Many years ago a quaint old divine named Dr. Richards preached in Hanover, N. H. At a conference of ministers once held in that town each clergyman was called upon to give some of his more remarkable experiences. When Dr. Richards’s turn came he said that he had no experiences to give. “But,” said one, “you must have had a difficult congregation to preach to, composed as it is of the villagers, the faculty of Dartmouth College, and the students.” “Well,” said the doctor, “the fact is the villagers don’t know enough to make me afraid of them; as for the faculty, I know more than all of them; and in regard to the students, I don’t care a copper for any of them.”
One life, fertile in resources, consecrated to a good cause, may be a giant in the earth. Read this: “The Rev. William Taylor says, ‘I have sent to India, from America, within about six and a half years, fifty missionaries—thirty-six men and fourteen women. Besides these missionary workers, we have fifty-seven local preachers, of Indian birth, who support themselves, and preach almost daily in the churches and in the bazars. All these are backed up by over 2,040 lay members, who are workers also, and who pay the running expenses of the whole movement.’”

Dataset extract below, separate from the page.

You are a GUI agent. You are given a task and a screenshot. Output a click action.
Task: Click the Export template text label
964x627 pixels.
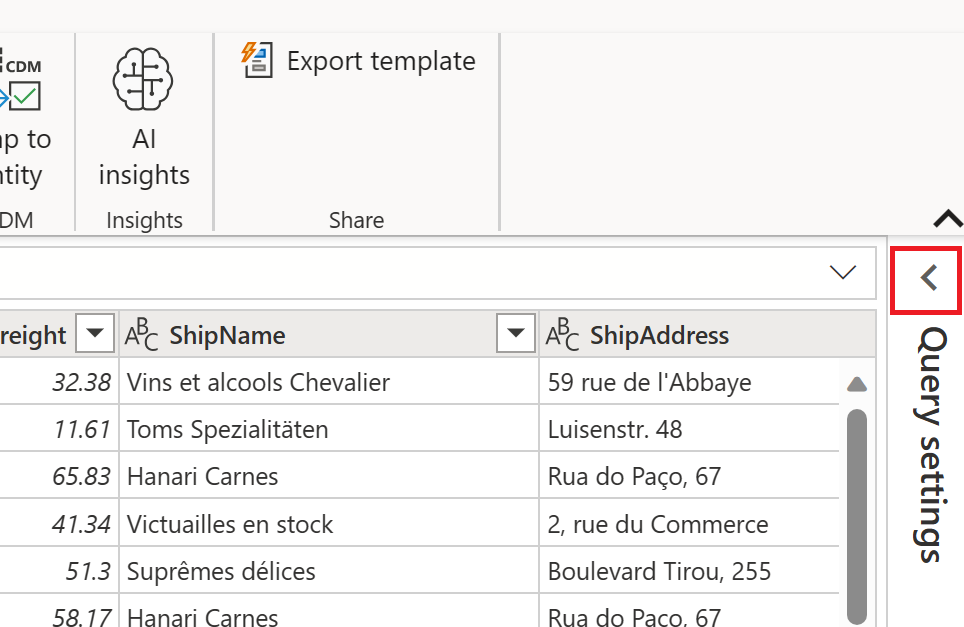click(x=381, y=60)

We complete the “Required Readings” for the C. L. S. C. for 1882-’83 in this number of The Chautauquan.
At the recent celebration of the one hundred and fifteenth anniversary of the Chamber of Commerce in New York, Rev. Dr. J. P. Newman replied to the toast “Commerce.” He referred to the present commercial relations between the United States and Mexico as a step toward the brotherhood of the races and the unification of the nations of the earth. He hailed the chamber of commerce as the new John the Baptist, inaugurating a wise commercial era and a higher morality. He hoped there would be more Christian merchants like Peter Cooper and Governor Morgan, and William E. Dodge. He said that American petroleum now lights up the Garden of Eden, the Acropolis, Jerusalem, and the Bosphorus, and that America is the light of the world.